Cataract surgery increases the risk of diabetic macular oedema (DMO), medical records from the United Kingdom suggest. An analysis of 4,850 eyes showed that the rate of DMO requiring treatment spiked about 4 months after the surgery.
Cataract surgery increases the risk of diabetic macular oedema (DMO), medical records from the United Kingdom suggest. An analysis of 4,850 eyes showed that the rate of DMO requiring treatment spiked about 4 months after the surgery.
“There may be, therefore, an argument for providing a further OCT-based assessment, whether in the community or in the hospital eye clinic, at around 4 months post-operatively to screen for the development of DMO, and to provide the opportunity for early treatment,” wrote Professor Alastair K Denniston from the University Hospitals Birmingham NHS Foundation Trust in Birmingham, UK and colleagues.
They published their finding in the British Journal of Ophthalmology.
Cataract surgery increases levels of inflammatory mediators such as prostaglandins, thromboxane A, nitric acid and various cytokines as well as vascular endothelial growth factor (VEGF). But previous efforts to examine the relationship of DMO to cataract surgery have reached conflicting conclusions, the authors write.
These studies had small numbers of patients. To obtain data on a larger sample, Professor Denniston and colleagues analysed records from 19 centres using the same electronic medical records system (Medisoft Ophthalmology, Medisoft, Leeds, UK). Each site is the only National Health Service (NHS) provider of DMO care to their local population, and few patients change providers or get private care, they found.
This system includes a nationally-defined minimum dataset for diabetic retinopathy (DR) that mandates recording of the minimum clinical signs necessary to automatically calculate a precise proxy-ETDRS/International Clinical Grading System retinopathy and maculopathy grade following each consultation.
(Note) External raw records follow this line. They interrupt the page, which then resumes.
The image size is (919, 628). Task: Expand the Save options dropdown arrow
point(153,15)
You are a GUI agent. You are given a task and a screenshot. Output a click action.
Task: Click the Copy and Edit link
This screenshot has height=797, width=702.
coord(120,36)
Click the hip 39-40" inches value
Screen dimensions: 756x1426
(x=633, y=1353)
The researchers looked at eyes undergoing cataract surgery from patients with diabetes, with retinopathy grades recorded in the 2 years pre-surgery and post-surgery, and who had not developed DMO requiring treatment prior to surgery.
They found 1,719 eyes with no apparent DR, 1,034 with mild non-proliferative DR (NPDR), 1,527 with moderate NPDR, 165 with severe NPDR and 405 with proliferative DR.
They determined that 2.9% of these 4,850 eyes developed DMO that required treatment within the year prior to surgery and 3.1% required treatment in the year prior to that. By contrast, 5.3% needed treatment for DMO in the year after surgery and 4.8% in the year after that.
The need for DMO treatment peaked in the 3-6 months after surgery, and the cumulative risk rose from 6.2% in the first 24 months after surgery to 14.7% in the 48 months after surgery.
The risk of needing DMO treatment was associated with the pre-operative grade of retinopathy. In the first year after surgery, the risk was 1% in those with no DR prior to surgery, 5.4% in those with mild NPDR, 10% in those with mild NPDR, 13.1% in those with severe NPDR and 4.9% in those with proliferative DR.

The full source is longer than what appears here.